**WHAT TO PRODUCE**
Which lines of the entries below run from the one holding "You are a computer-use agent. Image" to the one holding "Task: Click the Diferencia label", inclusive? Set down exactly those lines and no others.

=== GIVEN RECORDS ===

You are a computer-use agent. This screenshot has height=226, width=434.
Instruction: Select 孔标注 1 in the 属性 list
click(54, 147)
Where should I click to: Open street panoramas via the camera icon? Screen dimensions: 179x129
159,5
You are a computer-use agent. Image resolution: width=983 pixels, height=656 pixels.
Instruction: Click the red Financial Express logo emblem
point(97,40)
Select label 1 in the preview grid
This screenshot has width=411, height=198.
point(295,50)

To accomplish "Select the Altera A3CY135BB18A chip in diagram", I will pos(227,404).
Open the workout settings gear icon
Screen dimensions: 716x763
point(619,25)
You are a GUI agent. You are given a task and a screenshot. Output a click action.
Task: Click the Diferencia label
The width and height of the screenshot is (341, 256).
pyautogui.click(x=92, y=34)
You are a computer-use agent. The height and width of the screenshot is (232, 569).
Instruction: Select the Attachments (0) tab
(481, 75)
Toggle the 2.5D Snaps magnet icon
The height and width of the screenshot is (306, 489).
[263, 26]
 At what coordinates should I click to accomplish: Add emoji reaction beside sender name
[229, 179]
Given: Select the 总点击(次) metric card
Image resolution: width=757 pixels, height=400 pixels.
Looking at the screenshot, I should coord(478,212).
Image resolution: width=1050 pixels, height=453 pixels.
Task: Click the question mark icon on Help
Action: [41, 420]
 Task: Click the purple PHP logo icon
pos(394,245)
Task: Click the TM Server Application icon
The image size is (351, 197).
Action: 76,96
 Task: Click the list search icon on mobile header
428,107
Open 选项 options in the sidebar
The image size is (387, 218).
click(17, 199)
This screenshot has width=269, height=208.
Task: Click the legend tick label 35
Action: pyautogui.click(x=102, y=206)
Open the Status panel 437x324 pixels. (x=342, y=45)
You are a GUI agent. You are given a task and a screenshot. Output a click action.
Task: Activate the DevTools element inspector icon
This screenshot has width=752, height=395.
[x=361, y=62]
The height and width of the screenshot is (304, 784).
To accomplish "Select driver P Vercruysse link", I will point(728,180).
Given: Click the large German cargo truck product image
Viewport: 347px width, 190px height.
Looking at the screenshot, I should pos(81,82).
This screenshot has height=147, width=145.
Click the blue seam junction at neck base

===

**ANSWER TO THE PROBLEM**
You are a computer-use agent. Image resolution: width=983 pixels, height=656 pixels.
Instruction: Click the red Financial Express logo emblem
point(97,40)
Select label 1 in the preview grid
This screenshot has width=411, height=198.
point(295,50)

To accomplish "Select the Altera A3CY135BB18A chip in diagram", I will pos(227,404).
Open the workout settings gear icon
Screen dimensions: 716x763
point(619,25)
You are a GUI agent. You are given a task and a screenshot. Output a click action.
Task: Click the Diferencia label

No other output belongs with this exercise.